# crew of gy14 riviere



## mikeymikey (Sep 29, 2010)

Does anyone know if there exists any crew photos of the gy14 riviere fishing vessell that sunk on 10/6/53 my grandfather was onboard, Samuel Dobson. There were 3 survivors, and 10 including my grandfather died. I have the crew names if this helps and the captain was (j)? B. Dunham.
I have also been unable to find any pictures of the vessell itself.
Even the smallest amount of information or a point in the right direction would be greatly appreciated as i am quickly running out of ideas.

Mike


----------



## gkh151 (Mar 23, 2008)

Hi Mike,

There is a photo of the skipper here

http://homepage.ntlworld.com/grimsby.trawlers/index.htm

and a bit about the ships history here

http://homepage.ntlworld.com/grimsby.trawlers/index.htm


I hope this is of interest to you.

Cheers

Graham


----------



## mikeymikey (Sep 29, 2010)

*Thanks Graham*

Thankyou for that Graham, I am now starting to get some information together i am just hoping that eventually it will lead to a photo which has my grandfather on and the ship itself.
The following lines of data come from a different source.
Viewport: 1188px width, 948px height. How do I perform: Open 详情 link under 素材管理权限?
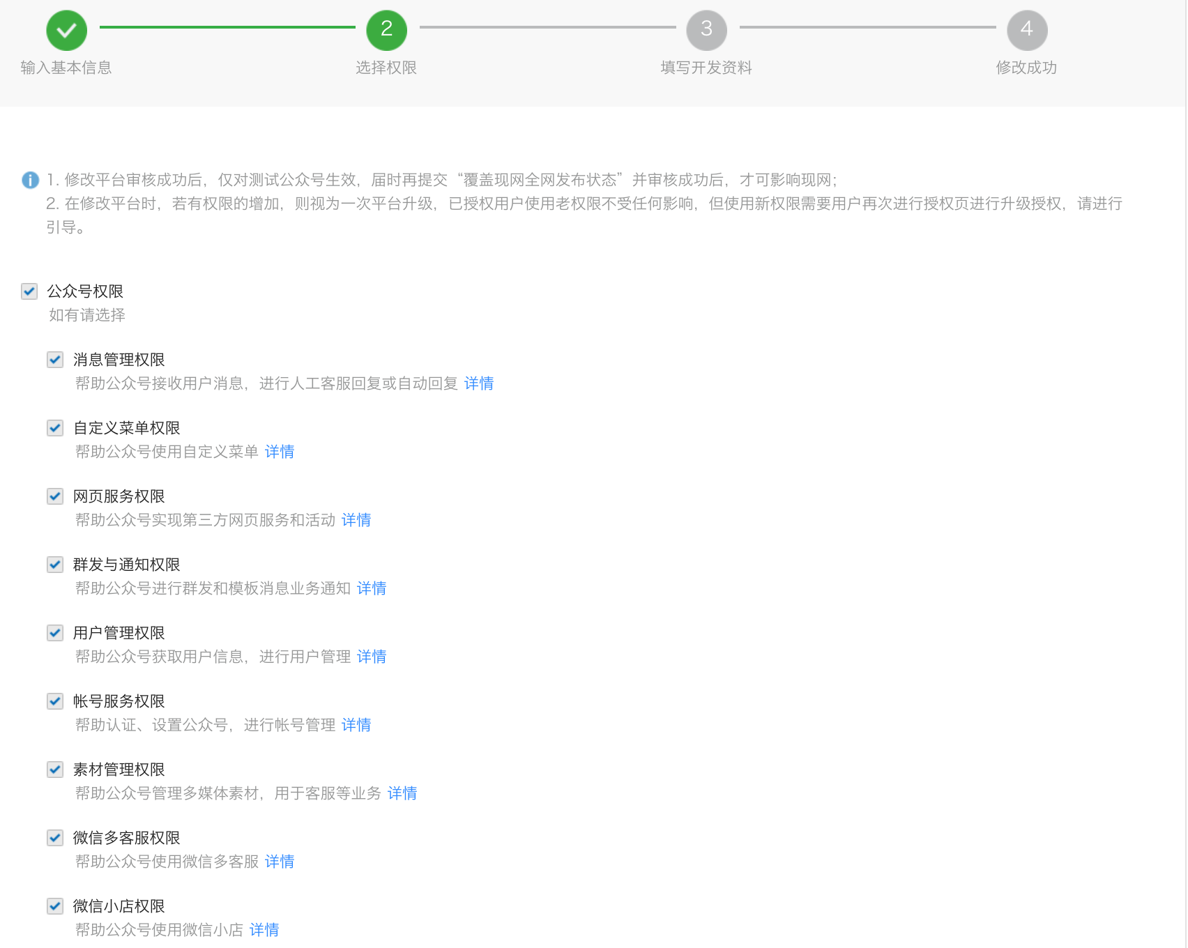coord(402,793)
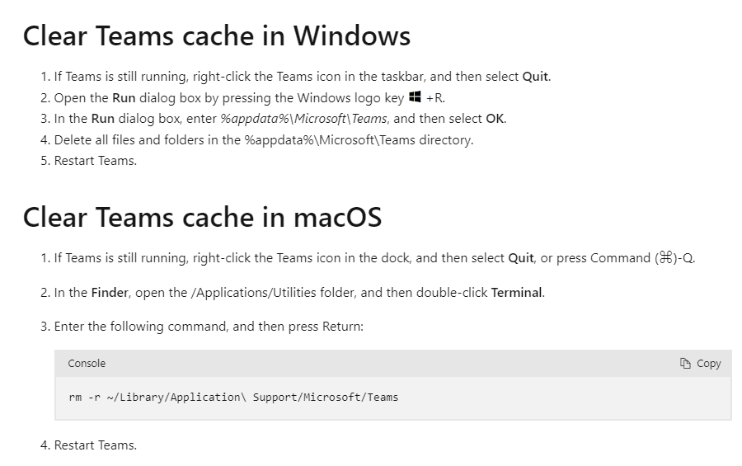Screen dimensions: 742x466
Task: Click the Copy icon in the Console block
Action: pos(685,363)
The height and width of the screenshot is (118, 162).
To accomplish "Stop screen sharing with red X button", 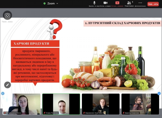I will (117, 3).
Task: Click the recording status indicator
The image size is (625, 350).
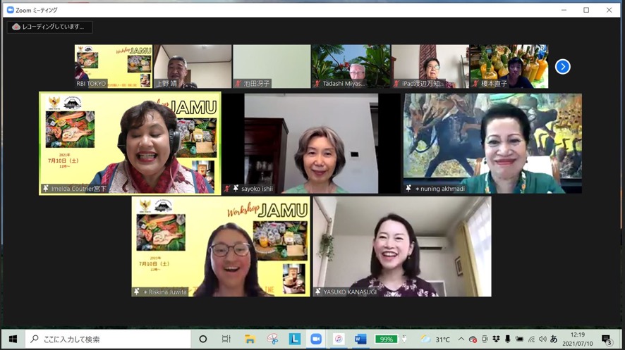Action: [x=50, y=27]
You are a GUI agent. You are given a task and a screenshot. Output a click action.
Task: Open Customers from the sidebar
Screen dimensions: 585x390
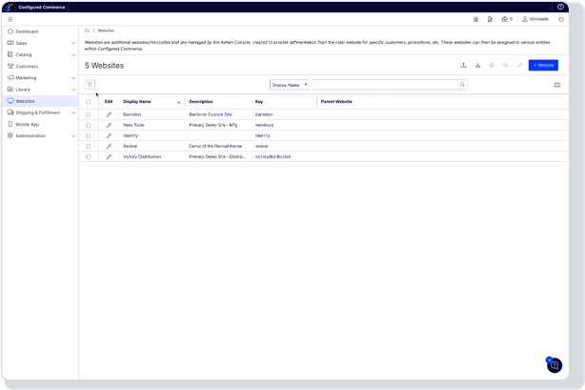[27, 66]
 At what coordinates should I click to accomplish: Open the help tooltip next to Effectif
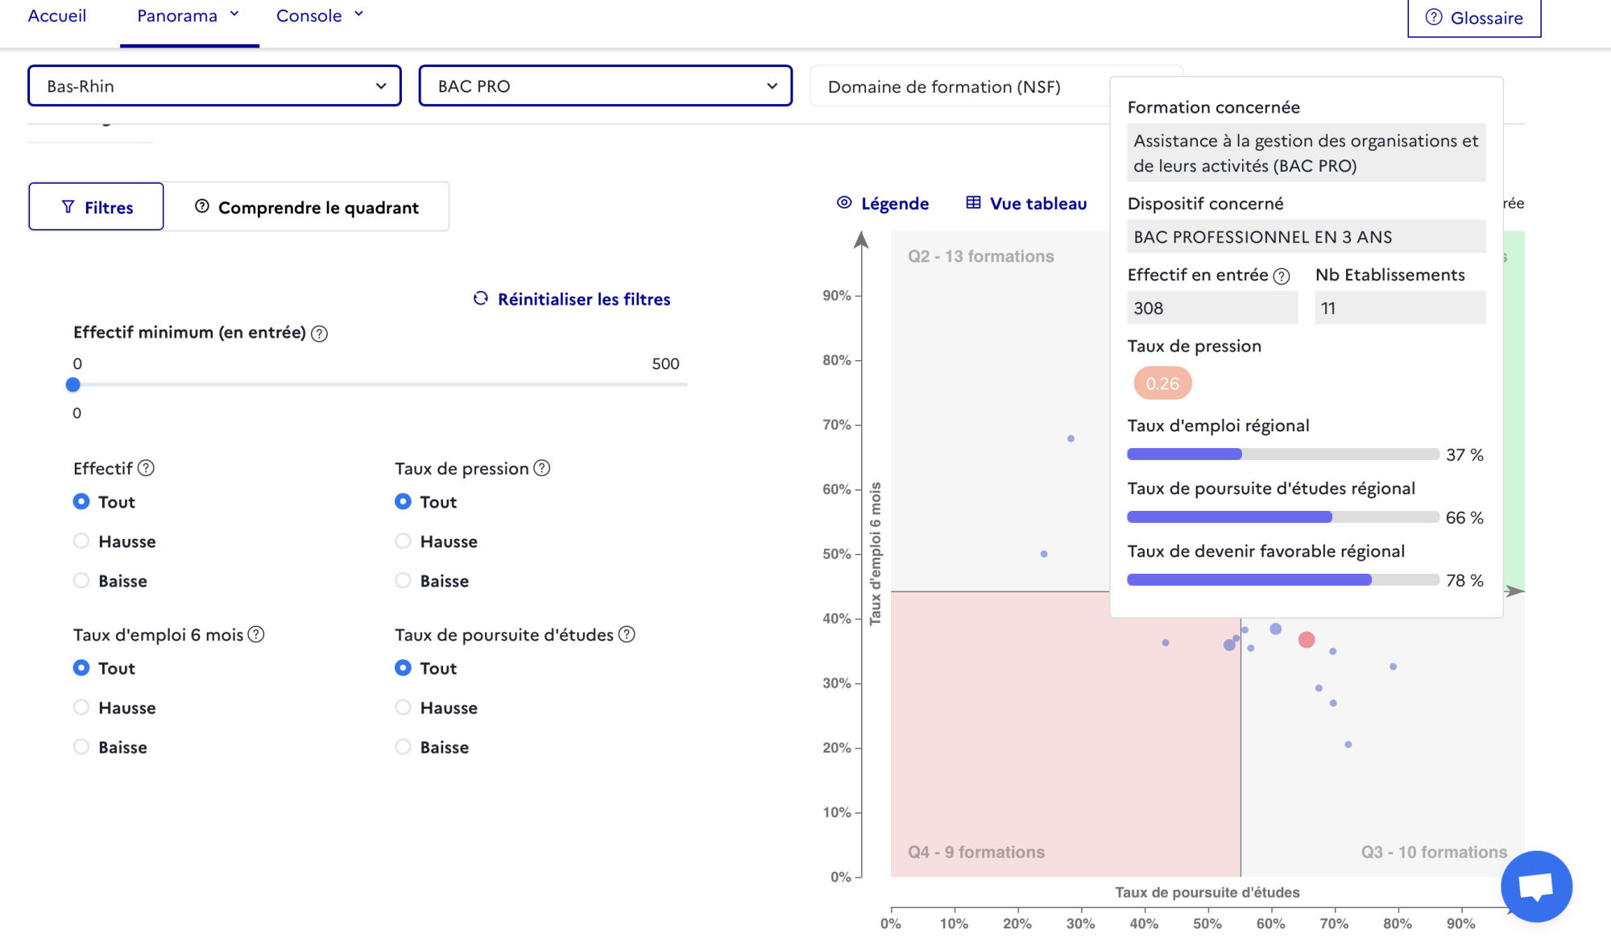[x=146, y=468]
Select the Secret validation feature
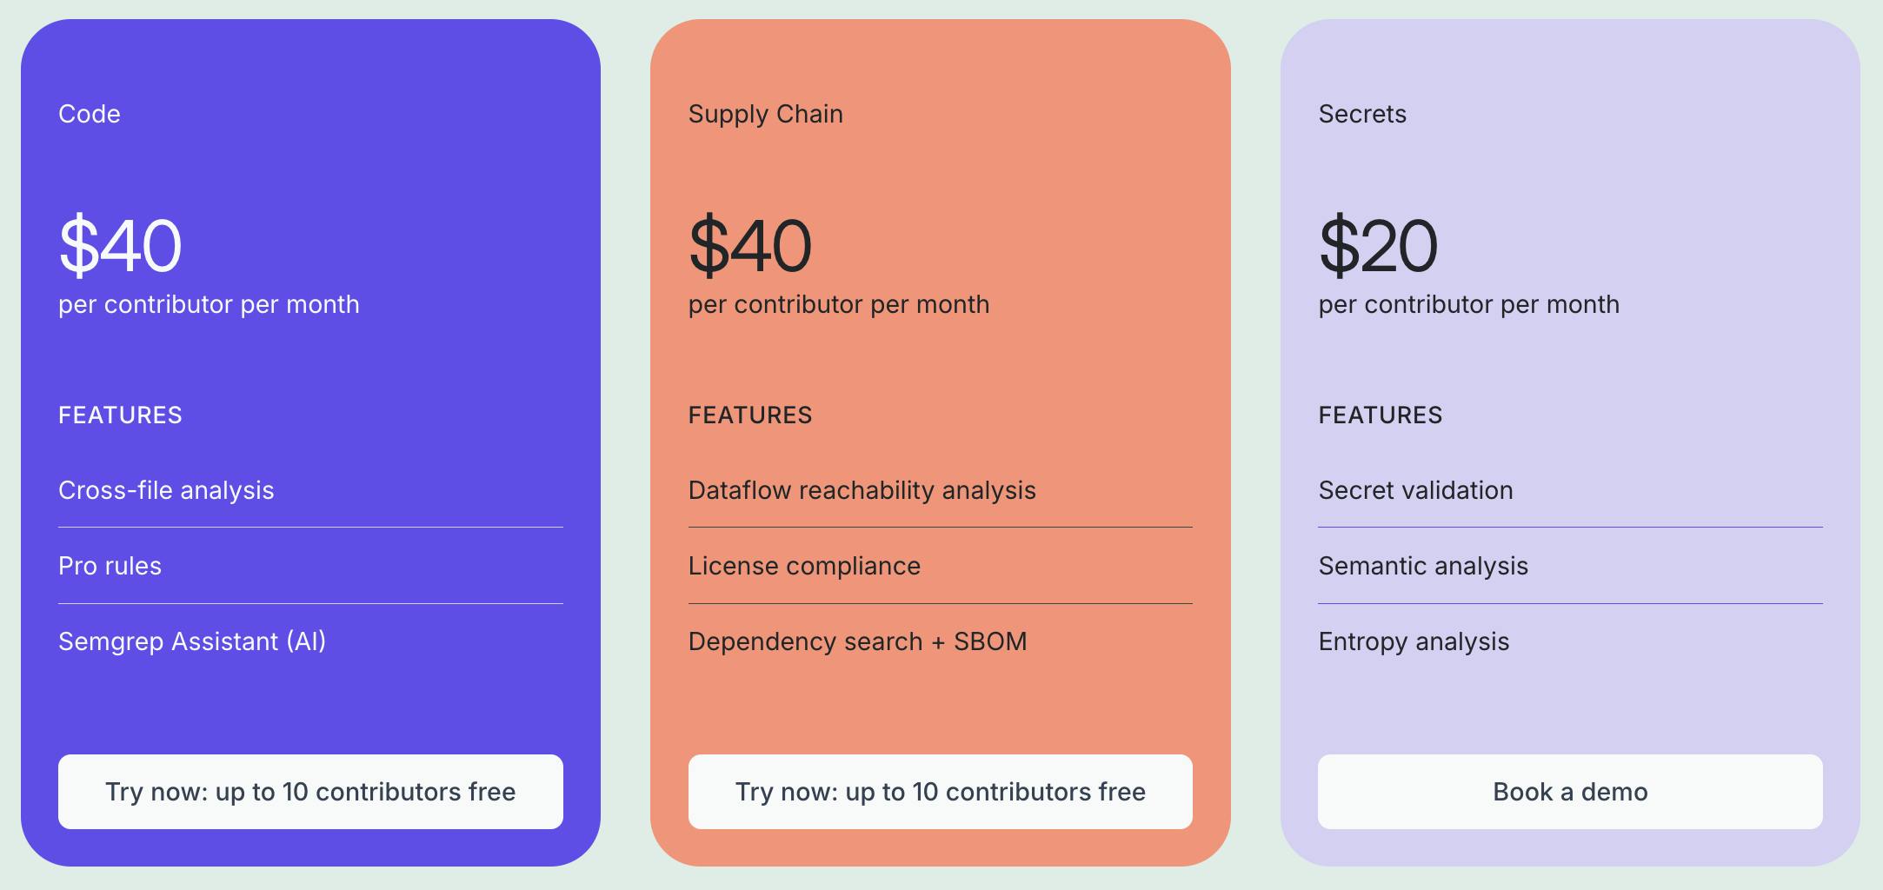The width and height of the screenshot is (1883, 890). [x=1415, y=490]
My hope is along the lines of either family of the other crew members or maybe company photos from the previous owners. One thing i have amazed by so far is the passion towards the history of the grimsby fishing industry and quite rightly too...
Many thanks
MIke


----------



## gkh151 (Mar 23, 2008)

Hi Mike,

There is a photo of the ship and the position of the wreck shown here

http://www.wrecksite.eu/wreck.aspx?65632

Cheers 

Graham


----------